Problem requirements - Carry on the passage describing the bimanual coupling task from the point where it stops.

Source passage -

[Start of section]

Bimanual coupling task and an example of a trajectory. (A) Participants performed in three conditions. (1) U‐L condition: participants performed unimanual‐line drawing movements only using the nonparalyzed limb as the control condition. (2) B‐CL condition: participants were asked to draw circles with the paralyzed limb while drawing straight lines with the nonparalyzed limb (bimanual circle‐line condition). (3) I‐CL condition: participants were asked not to move the paralyzed limb but instead to imagine drawing circles with it (imaginary circle‐line condition). For all three conditions, the participants repeatedly drew straight lines on the tablet personal computer using the nonparalyzed limb. (B) On the left side is an example of a trajectory in U‐L condition; on the right side is an example of a trajectory in I‐CL condition. The paralyzed limb's motor image ability was defined as the I‐CL condition OI value minus the U‐L condition OI value (image OI).
We placed no constraints on the speed/size with which the patients could draw the lines and circles. If a limb appeared to stop, we gave them an oral warning to ensure continuous movements. The patients performed three sets of 12 sec each for all three conditions in random order with their eyes closed and with 1‐min rest between each condition.

[End of section]

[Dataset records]
[Start of section]

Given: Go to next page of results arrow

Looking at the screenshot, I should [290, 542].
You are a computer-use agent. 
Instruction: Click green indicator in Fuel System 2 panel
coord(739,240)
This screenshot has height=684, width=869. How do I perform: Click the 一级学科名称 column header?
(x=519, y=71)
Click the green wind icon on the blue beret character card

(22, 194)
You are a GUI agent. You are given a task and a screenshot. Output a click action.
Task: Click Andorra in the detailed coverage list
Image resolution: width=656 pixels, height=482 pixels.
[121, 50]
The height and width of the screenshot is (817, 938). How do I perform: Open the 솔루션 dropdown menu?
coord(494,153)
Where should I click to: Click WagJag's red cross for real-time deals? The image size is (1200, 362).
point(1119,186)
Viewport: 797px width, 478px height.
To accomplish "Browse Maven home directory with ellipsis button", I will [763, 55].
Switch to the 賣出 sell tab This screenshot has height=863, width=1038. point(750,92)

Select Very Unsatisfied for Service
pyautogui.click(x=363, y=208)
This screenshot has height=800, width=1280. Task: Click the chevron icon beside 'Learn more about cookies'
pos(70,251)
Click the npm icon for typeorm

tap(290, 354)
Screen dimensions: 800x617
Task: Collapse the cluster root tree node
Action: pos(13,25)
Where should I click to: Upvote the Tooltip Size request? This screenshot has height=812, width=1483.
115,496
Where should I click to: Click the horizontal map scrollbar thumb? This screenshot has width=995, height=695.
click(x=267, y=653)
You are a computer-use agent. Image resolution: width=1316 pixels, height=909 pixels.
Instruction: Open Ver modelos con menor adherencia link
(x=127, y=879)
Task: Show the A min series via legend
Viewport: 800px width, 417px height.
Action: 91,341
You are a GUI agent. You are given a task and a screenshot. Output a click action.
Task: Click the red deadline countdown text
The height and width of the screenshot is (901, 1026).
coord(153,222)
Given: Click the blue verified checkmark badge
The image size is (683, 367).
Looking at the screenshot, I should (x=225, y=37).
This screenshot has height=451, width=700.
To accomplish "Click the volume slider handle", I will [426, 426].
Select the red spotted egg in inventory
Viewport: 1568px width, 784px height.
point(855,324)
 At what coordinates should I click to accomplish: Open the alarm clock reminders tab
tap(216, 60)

[End of section]

Expected output -
Calculation of ovalization index
We obtained an OI (%) of the lines drawn with the intact hand to quantify the distortion extent of intact‐hand line trajectories, according to previous studies.19, 23 We extracted respective circular figures from the recorded trajectories in each trial by identifying two apical endpoints of respective back‐and‐forth cycle trajectories. We established long and short axes for respective circular figures. We calculated an arbitrary variable from each cycle trajectory using the formula variable = [standard deviation of short‐axis data/standard deviation of long‐axis data] × 100. For each patient, we defined the OI as the mean value of the variables computed on all recorded cycle trajectories under respective conditions. An OI value of near 0 indicated no distortion of the trajectory toward a circular transfiguration and that of 100 indicated that the trajectory became a precise circle.
We subtracted the OI values from the U‐L and B‐CL/I‐CL condition to obtain the bimanual coupling effect (bimanual OI), as per the protocol described in a previous study.19, 23 The paralyzed limb's motor‐image ability was defined as the I‐CL condition OI value minus the U‐L condition OI value (image OI) (Fig. 1B).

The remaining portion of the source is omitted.